WHAT IS NEEDED
Copy the records from the line containing "The image size is (600, 1200)." through the line containing "coordinates (405, 336).", including both of those lines.
....
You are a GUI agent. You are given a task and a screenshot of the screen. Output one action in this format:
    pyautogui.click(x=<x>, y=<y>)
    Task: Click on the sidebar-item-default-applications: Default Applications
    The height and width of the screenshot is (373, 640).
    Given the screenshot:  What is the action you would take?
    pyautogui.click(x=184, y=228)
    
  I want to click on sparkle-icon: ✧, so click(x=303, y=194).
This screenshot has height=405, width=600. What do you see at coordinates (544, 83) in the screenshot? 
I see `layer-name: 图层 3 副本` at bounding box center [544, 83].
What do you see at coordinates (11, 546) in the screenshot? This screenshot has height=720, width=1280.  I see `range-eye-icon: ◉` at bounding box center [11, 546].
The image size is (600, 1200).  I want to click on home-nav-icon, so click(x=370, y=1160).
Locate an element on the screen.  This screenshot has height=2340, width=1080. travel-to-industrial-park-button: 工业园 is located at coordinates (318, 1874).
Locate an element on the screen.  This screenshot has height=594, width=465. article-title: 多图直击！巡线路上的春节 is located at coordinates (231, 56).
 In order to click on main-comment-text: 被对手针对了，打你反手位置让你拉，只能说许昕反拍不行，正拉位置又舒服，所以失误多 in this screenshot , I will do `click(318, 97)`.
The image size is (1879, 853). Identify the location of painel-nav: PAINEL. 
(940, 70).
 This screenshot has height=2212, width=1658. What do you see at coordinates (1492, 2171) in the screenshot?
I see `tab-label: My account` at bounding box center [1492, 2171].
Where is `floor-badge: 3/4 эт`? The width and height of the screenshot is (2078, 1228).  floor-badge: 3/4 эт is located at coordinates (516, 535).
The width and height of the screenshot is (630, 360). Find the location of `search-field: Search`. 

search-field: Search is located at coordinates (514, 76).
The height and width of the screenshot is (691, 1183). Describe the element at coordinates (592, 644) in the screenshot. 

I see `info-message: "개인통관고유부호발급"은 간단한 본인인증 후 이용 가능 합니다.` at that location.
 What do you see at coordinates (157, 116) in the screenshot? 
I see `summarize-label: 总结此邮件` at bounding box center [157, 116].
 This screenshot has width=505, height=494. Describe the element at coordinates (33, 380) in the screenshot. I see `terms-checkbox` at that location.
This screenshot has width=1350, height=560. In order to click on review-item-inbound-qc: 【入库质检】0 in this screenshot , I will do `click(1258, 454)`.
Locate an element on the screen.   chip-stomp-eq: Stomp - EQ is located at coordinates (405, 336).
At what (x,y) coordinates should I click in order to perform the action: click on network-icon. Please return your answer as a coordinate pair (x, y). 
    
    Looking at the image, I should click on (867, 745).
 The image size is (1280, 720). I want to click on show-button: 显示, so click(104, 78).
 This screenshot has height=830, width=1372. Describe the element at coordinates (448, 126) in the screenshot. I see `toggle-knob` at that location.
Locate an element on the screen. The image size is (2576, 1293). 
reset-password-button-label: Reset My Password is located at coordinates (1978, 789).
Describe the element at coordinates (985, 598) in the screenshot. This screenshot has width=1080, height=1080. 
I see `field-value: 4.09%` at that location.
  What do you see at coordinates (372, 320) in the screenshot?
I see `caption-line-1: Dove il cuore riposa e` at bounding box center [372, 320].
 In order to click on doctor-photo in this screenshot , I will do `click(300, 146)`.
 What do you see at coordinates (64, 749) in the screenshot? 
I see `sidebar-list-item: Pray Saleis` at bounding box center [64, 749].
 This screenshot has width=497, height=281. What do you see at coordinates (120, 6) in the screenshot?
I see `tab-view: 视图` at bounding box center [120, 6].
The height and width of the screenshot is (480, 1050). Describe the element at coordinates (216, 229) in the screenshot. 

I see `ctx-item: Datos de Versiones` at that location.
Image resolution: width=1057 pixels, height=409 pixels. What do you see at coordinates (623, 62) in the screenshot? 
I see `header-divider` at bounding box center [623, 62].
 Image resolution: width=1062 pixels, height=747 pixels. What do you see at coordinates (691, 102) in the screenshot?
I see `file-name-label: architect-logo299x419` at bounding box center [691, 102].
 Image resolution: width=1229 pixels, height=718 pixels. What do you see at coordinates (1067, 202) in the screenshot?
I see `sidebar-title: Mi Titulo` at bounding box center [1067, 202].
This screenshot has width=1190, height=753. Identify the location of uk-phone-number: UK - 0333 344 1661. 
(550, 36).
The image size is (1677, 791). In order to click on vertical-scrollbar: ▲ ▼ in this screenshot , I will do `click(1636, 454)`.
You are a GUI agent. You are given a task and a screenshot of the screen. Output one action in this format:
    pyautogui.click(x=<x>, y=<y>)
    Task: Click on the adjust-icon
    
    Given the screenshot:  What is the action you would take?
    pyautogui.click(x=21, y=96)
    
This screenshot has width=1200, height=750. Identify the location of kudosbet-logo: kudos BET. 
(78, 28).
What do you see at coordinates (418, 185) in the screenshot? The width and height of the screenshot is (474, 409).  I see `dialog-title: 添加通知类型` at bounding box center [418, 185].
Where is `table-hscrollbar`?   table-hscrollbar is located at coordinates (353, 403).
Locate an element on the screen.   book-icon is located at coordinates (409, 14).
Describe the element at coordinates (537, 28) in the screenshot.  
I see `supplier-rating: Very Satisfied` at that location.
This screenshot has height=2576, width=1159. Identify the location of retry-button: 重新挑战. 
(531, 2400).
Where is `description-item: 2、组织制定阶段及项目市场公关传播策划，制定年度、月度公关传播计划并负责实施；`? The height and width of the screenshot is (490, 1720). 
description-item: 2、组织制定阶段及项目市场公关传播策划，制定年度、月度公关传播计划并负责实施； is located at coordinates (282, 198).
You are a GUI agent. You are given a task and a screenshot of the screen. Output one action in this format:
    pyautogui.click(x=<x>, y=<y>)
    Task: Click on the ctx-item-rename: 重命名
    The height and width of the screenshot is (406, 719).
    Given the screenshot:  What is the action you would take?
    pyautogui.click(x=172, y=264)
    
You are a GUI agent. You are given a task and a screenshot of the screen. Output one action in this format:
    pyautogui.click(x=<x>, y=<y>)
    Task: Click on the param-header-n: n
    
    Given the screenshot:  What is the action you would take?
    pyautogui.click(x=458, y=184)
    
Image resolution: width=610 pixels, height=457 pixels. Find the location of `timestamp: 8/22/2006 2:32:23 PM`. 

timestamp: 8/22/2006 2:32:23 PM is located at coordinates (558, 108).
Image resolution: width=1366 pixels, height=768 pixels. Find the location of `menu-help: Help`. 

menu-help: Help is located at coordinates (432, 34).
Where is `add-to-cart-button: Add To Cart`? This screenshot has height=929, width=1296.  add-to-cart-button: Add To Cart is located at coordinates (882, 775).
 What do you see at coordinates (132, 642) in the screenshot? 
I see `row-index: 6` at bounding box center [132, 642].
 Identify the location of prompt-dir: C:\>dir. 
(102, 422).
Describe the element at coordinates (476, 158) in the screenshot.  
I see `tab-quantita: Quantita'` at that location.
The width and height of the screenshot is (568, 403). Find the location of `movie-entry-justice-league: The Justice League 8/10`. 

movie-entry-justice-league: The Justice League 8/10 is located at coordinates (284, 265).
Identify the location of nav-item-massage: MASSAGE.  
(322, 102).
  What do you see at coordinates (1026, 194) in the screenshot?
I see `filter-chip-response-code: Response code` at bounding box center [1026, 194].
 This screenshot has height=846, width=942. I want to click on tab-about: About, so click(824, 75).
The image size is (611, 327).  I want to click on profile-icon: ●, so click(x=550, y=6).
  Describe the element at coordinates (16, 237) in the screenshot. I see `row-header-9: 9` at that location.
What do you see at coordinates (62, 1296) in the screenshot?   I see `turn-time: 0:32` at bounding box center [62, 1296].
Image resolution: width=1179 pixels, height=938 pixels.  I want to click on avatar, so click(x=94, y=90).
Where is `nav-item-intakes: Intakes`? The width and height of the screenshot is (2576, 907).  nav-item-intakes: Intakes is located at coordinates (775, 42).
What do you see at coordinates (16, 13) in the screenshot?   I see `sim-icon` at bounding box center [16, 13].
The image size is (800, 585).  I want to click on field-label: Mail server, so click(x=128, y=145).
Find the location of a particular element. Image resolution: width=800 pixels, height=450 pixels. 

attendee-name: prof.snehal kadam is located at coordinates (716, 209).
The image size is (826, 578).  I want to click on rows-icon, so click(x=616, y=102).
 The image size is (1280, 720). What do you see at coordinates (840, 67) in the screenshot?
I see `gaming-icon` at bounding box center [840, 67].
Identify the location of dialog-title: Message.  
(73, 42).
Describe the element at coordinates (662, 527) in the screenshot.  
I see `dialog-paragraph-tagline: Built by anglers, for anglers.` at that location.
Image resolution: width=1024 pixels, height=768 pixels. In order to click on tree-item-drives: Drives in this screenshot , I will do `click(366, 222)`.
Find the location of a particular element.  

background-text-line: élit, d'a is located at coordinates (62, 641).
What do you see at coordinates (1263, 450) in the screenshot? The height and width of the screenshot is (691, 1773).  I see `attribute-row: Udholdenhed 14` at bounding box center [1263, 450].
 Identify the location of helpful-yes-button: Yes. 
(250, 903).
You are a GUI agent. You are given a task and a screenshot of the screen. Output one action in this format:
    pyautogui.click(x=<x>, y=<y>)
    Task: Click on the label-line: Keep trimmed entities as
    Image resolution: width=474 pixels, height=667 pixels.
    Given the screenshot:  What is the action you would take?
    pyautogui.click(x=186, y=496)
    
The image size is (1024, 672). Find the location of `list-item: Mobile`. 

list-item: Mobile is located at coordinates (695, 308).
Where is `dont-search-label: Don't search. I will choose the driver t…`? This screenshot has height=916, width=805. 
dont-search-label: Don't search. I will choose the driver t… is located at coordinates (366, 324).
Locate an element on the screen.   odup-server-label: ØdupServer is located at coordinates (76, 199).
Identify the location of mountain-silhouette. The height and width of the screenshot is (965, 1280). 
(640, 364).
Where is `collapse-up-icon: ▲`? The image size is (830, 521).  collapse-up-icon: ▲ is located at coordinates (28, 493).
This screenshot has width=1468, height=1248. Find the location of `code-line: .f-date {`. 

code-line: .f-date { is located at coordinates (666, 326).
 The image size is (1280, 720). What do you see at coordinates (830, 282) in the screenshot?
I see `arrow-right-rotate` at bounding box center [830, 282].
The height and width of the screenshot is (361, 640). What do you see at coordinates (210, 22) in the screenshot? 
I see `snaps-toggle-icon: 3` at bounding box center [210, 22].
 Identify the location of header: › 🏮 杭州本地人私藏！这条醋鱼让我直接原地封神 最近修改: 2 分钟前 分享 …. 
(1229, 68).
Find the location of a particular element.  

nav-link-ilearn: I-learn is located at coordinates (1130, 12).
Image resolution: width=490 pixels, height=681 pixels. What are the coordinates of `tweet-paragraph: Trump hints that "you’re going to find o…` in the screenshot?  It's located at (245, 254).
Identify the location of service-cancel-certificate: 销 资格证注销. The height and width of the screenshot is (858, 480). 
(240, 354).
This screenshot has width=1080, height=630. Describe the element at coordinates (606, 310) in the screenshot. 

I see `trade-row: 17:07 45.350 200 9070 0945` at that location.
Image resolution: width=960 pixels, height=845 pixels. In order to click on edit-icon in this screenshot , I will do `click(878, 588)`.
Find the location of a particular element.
....
ANSWER TO THE EXERCISE
The image size is (600, 1200).  I want to click on home-nav-icon, so click(x=370, y=1160).
Locate an element on the screen.  This screenshot has height=2340, width=1080. travel-to-industrial-park-button: 工业园 is located at coordinates (318, 1874).
Locate an element on the screen.  This screenshot has height=594, width=465. article-title: 多图直击！巡线路上的春节 is located at coordinates (231, 56).
 In order to click on main-comment-text: 被对手针对了，打你反手位置让你拉，只能说许昕反拍不行，正拉位置又舒服，所以失误多 in this screenshot , I will do `click(318, 97)`.
The image size is (1879, 853). Identify the location of painel-nav: PAINEL. 
(940, 70).
 This screenshot has height=2212, width=1658. What do you see at coordinates (1492, 2171) in the screenshot?
I see `tab-label: My account` at bounding box center [1492, 2171].
Where is `floor-badge: 3/4 эт`? The width and height of the screenshot is (2078, 1228).  floor-badge: 3/4 эт is located at coordinates (516, 535).
The width and height of the screenshot is (630, 360). Find the location of `search-field: Search`. 

search-field: Search is located at coordinates (514, 76).
The height and width of the screenshot is (691, 1183). Describe the element at coordinates (592, 644) in the screenshot. 

I see `info-message: "개인통관고유부호발급"은 간단한 본인인증 후 이용 가능 합니다.` at that location.
 What do you see at coordinates (157, 116) in the screenshot? 
I see `summarize-label: 总结此邮件` at bounding box center [157, 116].
 This screenshot has width=505, height=494. Describe the element at coordinates (33, 380) in the screenshot. I see `terms-checkbox` at that location.
This screenshot has width=1350, height=560. In order to click on review-item-inbound-qc: 【入库质检】0 in this screenshot , I will do `click(1258, 454)`.
Locate an element on the screen.   chip-stomp-eq: Stomp - EQ is located at coordinates (405, 336).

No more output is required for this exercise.